A murder trial normally takes much longer when the death penalty is at issue then when it is not. Litigation costs including the time of judges, prosecutors, public defenders, and court reporters, and the high costs of briefs are all burdens of the taxpayer.

A 1982 study showed that were the death penalty to be reintroduced in New York, the cost of the capital trial alone would be more than double the cost of life imprisonment.

In Maryland, a comparison of capital trial costs with and without the death penalty for the years 1979-1984 concluded that a death penalty case costs approximately 42 percent more than a case resulting in a non-death sentence. In 1988 and 1989 the Kansas legislature voted against reinstating the death penalty after it was informed that reintroduction would involve a first-year cost of more than $11 million. Florida, with one of the nation s largest death rows, has estimated that the true cost of each execution is approximately $3.2 million, or approximately six times the cost of a life-imprisonment sentence.

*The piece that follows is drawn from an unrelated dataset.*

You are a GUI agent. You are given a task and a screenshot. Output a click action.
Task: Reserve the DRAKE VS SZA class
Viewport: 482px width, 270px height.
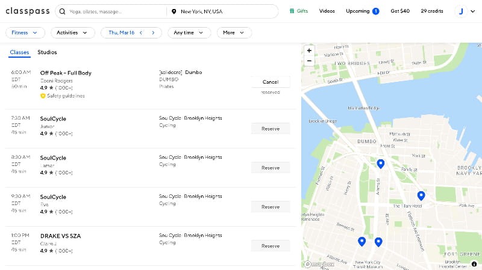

The only way to make the death penalty a better buy that imprisonment is to weaken due process and curtail appellate review, which are the defendant s (and society s) only protections against the grossest miscarriages of justice. The savings in dollars would be at the cost of justice: In nearly half of the death penalty cases given review under federal habeas corpus, the conviction is overturned.

PUBLIC OPINION

The media commonly report that the American public overwhelmingly supports the death penalty. More careful analysis of public attitudes, however, reveals that most Americans would oppose the death penalty if convicted murderers were sentenced to life without parole and were required to make some form of financial restitution. In California, for example, a Field Institute survey showed that in 1990, 82 percent approved in principle of the death penalty. But when asked to chose between the death penalty and life in prison with restitution, only a small minority 26 percent continued to favor executions.

A comparable change in attitude toward the death penalty has been verified in many other states and contradicted in none.

ABOLITION TRENDS

The death penalty in the United States needs to be put into international perspective. In 1962, it was reported to the Council of Europe that the facts clearly show that the death penalty is regarded in Europe as something of an anachronism.

Today, 28 European countries have abolished the death penalty either in law or in practice. In Great Britain, it was abolished (except for treason) in 1971; France abolished it in 1981; Canada abolished it in 1976. The United Nations General Assembly affirmed in a formal resolution that, throughput the world, it is desirable to progressively restrict the number of offenses for which the death penalty might be imposed, with a view to the desirability of abolishing this punishment.

Conspicuous by their indifference to these recommendations are nations generally known for their disregard for the human rights of their citizens: China, Iraq, Iran, South Africa, and the former Soviet Union. Americans ought to be embarrassed to find themselves linked with the governments of such nations in retaining execution as a method of crime control.

Opposition to the death penalty in the United States is widespread and diverse. Catholic, Jewish, and Protestant religious groups, national organizations representing people of color, and public-interest law groups are among the more than fifty national organizations that constitute the National Collation to Abolish the Death Penalty.

Once in use everywhere, and for a wide variety of crimes, the death penalty today is generally forbidden by law and widely abandoned in practice. The unmistakable worldwide trend is toward the complete abolition of capital punishment.